At Quantum Magnetics we do contract R&D. We often need to design silicon chips, simulate electromagnetic systems and analyze masses of data from field tests. When a single set of regression tests started taking longer than a working day to perform, coauthor Alex Perry found himself wondering how to get short-term access to a cluster. We describe here the sequence of steps that enabled us to set up an OpenMosix cluster with little effort and without having to purchase anything.

Each productivity increase justified putting time into the next step of bringing up the company-wide cluster. We omit details here that are provided in the instructions and FAQs for each project (see the on-line Resources section), partly because things will have changed by the time the article goes to print and partly for brevity.

Choose an Application

The simplest applications to run on a cluster are command-line based and run as multiple instances on one computer. Applications don't have to be written specifically for Linux, because they could use WINE or another portability layer. If multiple instances are not possible, much more time has to be put into providing a virtual machine abstraction layer. It is worth checking your specific application before putting any effort into building a cluster to see whether it is capable of benefitting from an OpenMosix-based cluster.

Most of our logic code is written in Verilog partly because, as the joke goes, we can't type fast enough to use VHDL. Mainly, though, our reason is that a broader range of tools is available in Verilog. We use several closed-source place-and-route tools under Microsoft Windows, the runtime of which is tiny, so putting these on the cluster is not worth the effort. For simulation, we have both open- and closed-source options. It is convenient to use the graphical tools (all closed-source, unfortunately) that have IDE source-level debuggers when trying to track down a bug, but these either don't like clusters or have a hefty licensing price tag when running on a cluster. We use Icarus Verilog for non-interactive simulations, as regression testing is more than 99% of the total simulation workload. We like it because multiple simulators can run in parallel; each simulator is a single Linux process; the tool has its own public regression suite; the developers are helpful and responsive; and the syntax parser is paranoid and accurate.

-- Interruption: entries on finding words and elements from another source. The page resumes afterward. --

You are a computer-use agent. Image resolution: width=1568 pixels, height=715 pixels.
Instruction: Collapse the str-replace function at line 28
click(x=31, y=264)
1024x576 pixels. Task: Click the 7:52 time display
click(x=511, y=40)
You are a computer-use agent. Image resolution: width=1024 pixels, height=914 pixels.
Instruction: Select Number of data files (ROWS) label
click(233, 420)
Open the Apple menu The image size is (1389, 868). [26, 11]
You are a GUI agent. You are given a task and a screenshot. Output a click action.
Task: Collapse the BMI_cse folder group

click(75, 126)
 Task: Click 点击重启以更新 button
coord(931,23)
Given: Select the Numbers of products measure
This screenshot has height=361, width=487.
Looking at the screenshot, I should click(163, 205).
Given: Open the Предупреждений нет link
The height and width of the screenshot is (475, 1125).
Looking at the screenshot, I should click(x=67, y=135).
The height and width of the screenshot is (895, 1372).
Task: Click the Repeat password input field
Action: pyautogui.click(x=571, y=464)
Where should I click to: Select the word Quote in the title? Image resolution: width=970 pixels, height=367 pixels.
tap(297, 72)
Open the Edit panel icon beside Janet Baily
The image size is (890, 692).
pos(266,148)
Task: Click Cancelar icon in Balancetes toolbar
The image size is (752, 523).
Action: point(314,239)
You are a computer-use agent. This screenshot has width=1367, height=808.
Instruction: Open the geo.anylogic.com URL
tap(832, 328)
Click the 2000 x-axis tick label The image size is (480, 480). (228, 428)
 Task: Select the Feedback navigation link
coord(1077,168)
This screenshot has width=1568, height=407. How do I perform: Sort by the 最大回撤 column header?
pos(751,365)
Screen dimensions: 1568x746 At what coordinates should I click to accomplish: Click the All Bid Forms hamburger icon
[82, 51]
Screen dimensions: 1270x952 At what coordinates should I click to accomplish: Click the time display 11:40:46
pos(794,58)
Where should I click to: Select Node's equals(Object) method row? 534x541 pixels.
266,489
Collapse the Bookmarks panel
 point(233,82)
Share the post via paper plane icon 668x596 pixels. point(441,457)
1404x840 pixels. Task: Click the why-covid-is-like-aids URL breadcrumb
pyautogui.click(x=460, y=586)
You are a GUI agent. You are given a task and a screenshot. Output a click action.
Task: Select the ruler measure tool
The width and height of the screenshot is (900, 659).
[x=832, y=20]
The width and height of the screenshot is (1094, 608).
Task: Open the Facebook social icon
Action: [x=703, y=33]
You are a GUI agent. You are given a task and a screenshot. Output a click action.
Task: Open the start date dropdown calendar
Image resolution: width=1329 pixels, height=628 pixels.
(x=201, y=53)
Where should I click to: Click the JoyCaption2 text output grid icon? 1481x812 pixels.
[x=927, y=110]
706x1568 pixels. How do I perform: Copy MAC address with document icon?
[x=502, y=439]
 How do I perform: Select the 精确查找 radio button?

The paranoia of the syntax parser flags a lot of problems for us. Many parsers simply select one interpretation of ambiguously written source, leading to incorrect behaviour that is effectively a bug. In contrast, Icarus immediately complains about ambiguities, and after we've made the tiny rewrite, the synthesized chip suddenly starts working the way that it was intended.

The developers for Icarus, by responding rapidly to bug reports and patches, enhance the value of the simulator in our work. We update from CVS to benefit from those almost-immediate source changes. In addition, it is much easier to standardize one virtual machine (the cluster) than to manage the versions on the individual workstations.

We run all our proprietary simulation tests immediately before and after a new version of Icarus is retrieved from CVS. About once a year, the simulation results are different, so we submit a bug report that localizes the problem to a test case outside our proprietary work. In this way, all our proprietary work acts as an additional regression suite for the Icarus Project without us having to make it available to our competitors. It also ensures that any official release of Icarus is useful to us.

In our engineering design work, we use make, as shown in Listing 1, to automate test execution and to manage all the Verilog source files, the reference implementation in C, validated test data, the pool of regression tests and all the simulation results.

Without the cluster, between six and ten hours were needed to complete all the dependencies that resulted from a minor change to a source file. Logic simulation usually is about a factor of a million slower than real life, so the regression simulates only about 20 milliseconds of time. The tests have to be selected carefully, because the board can run for as long as 30 seconds per use (about a year of simulation).